Generate from English
/rules/ai/generateJWTcurl -X POST https://appengine.appmint.io/rules/ai/generate \
-H "x-org-id: $ORG" -H "x-customer: $USER" \
-H "Content-Type: application/json" \
-d '{
"englishDescription": "Apply a 10% discount when the order has 5 or more lines and the customer is in the gold tier.",
"context": {
"availableFields": ["order.lineCount", "order.total", "customer.tier", "customer.country"],
"businessDomain": "ecommerce"
}
}'
| Field | Type | Description |
|---|---|---|
| englishDescription* | string | The plain-English ask. Specify the trigger condition, the action, and any thresholds. |
| context.availableFields | string[] | Field paths the AI may reference. Constrains the generator to real schema. |
| context.businessDomain | string | Domain hint ( |
| context.organizationTerms | object | Map of org-specific terminology to canonical names. |
| provider | string | LLM provider override. Defaults to the org's configured AI provider. |
Response:
{
"success": true,
"generatedRule": {
"id": "GOLD_BULK_10",
"yaml": "version: 2.0\nrules:\n - id: GOLD_BULK_10\n when: order.lineCount >= 5 AND customer.tier == 'gold'\n then:\n apply_discount:\n type: percent\n value: 10\n",
"json": { "id": "GOLD_BULK_10", "when": { "and": [{">=":["order.lineCount",5]},{"==":["customer.tier","gold"]}] }, "then": { "apply_discount": { "type": "percent", "value": 10 } } }
},
"confidence": 0.95,
"explanation": "Triggers when at least 5 lines AND customer is gold-tier.",
"suggestions": [
"Consider adding an else branch to apply 0% otherwise."
]
}
The rule is not saved. Inspect the YAML, then approve.
Approve and save
/rules/ai/approveJWTSaves the generated rule as a new rule set:
curl -X POST https://appengine.appmint.io/rules/ai/approve \
-H "x-org-id: $ORG" -H "x-customer: $USER" \
-d '{
"generatedRule": { "id": "GOLD_BULK_10", "yaml": "...", "json": { ... } },
"ruleSetName": "Gold-tier bulk discount",
"description": "10% off for gold customers with 5+ lines",
"active": true
}'
Refine with feedback
/rules/ai/refineJWTIterate on a rule without rewriting it:
curl -X POST https://appengine.appmint.io/rules/ai/refine \
-H "x-org-id: $ORG" -H "x-customer: $USER" \
-d '{
"originalRule": { /* existing rule JSON */ },
"feedback": "Increase the discount to 15% and require minimum order total of $500."
}'
Returns the same shape as generate.
Explain a rule
/rules/ai/explainJWTConvert a rule back to plain English. Useful in admin UIs where business users need to understand a rule without reading YAML.

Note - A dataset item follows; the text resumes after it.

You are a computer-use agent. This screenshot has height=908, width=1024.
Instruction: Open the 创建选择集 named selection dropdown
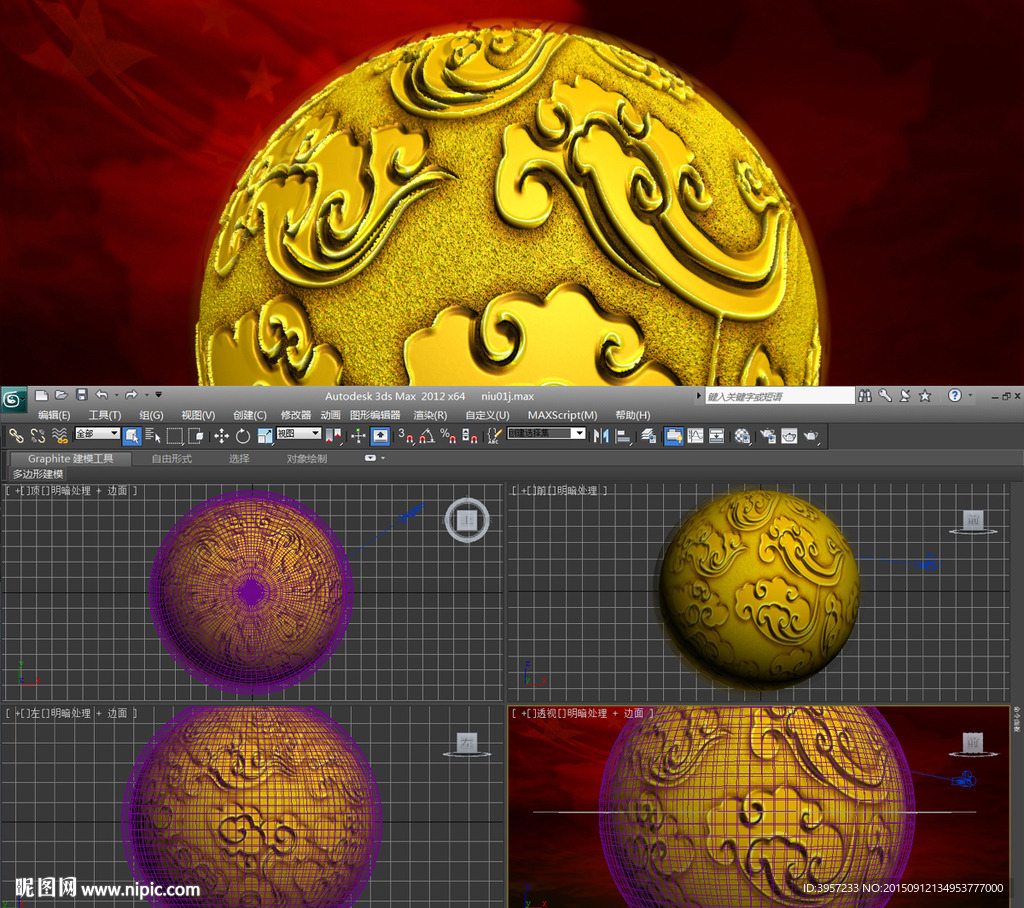(x=546, y=434)
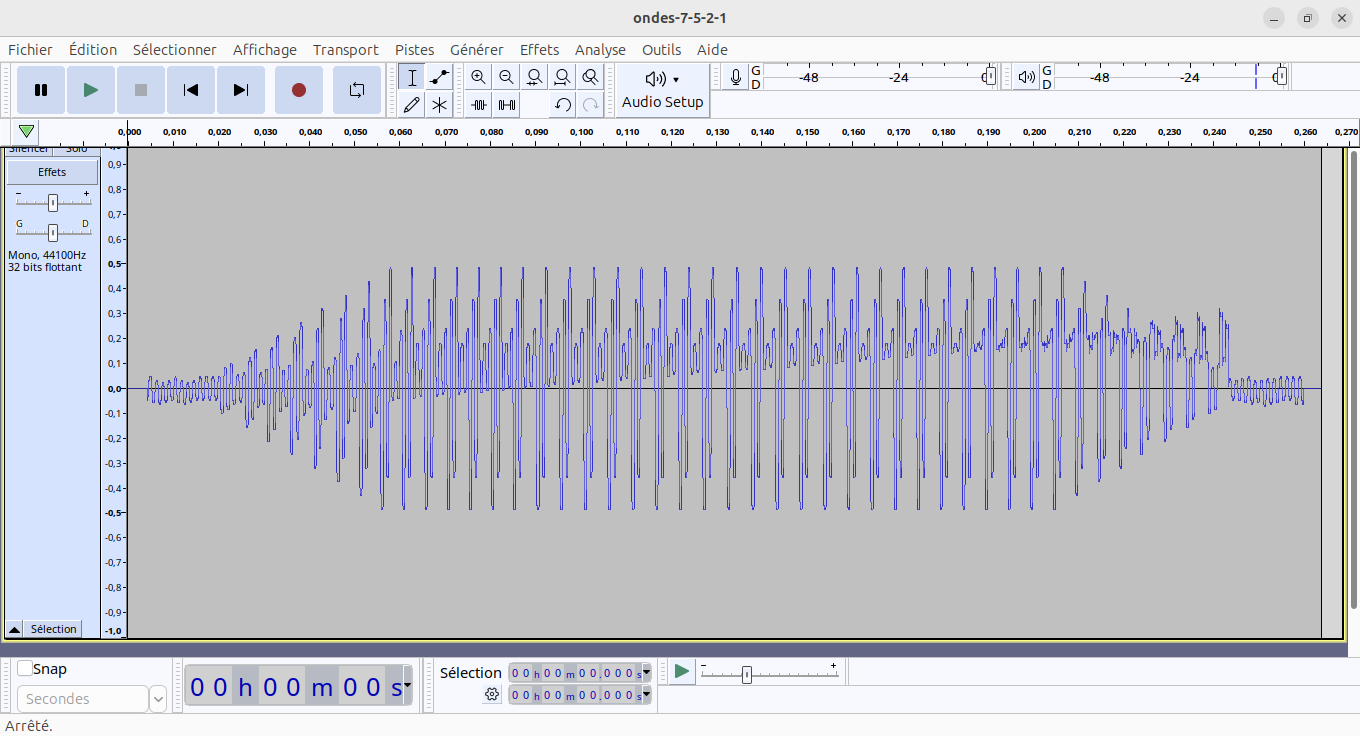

curl -X POST https://appengine.appmint.io/rules/ai/explain \
-H "x-org-id: $ORG" -H "x-customer: $USER" \
-d '{"rule": { /* rule JSON */ }}'
Test a generated rule
/rules/ai/testJWTRun the rule against sample data and compare to the expected outcome.
{
"rule": { /* generated */ },
"testData": { "order": { "lineCount": 6 }, "customer": { "tier": "gold" } },
"expectedOutcome": "10% discount applied"
}
Limitations
- Schema discipline matters. Always pass
availableFields— the generator tends to invent fields likeorder.itemCountwhen the real path isorder.lineCount. - Confidence under 0.7 signals an ambiguous request. Re-prompt with more detail.
- Helper functions must already be registered. The AI won't invent custom helpers, but it may use a built-in (
SUM,FILTER) that you need to verify against your data shape. - No automatic activation. Always test (
/rules/ai/test), then/rules/ai/approveto save. Never go directly from generate to live. - AI usage is metered against the org's AI budget.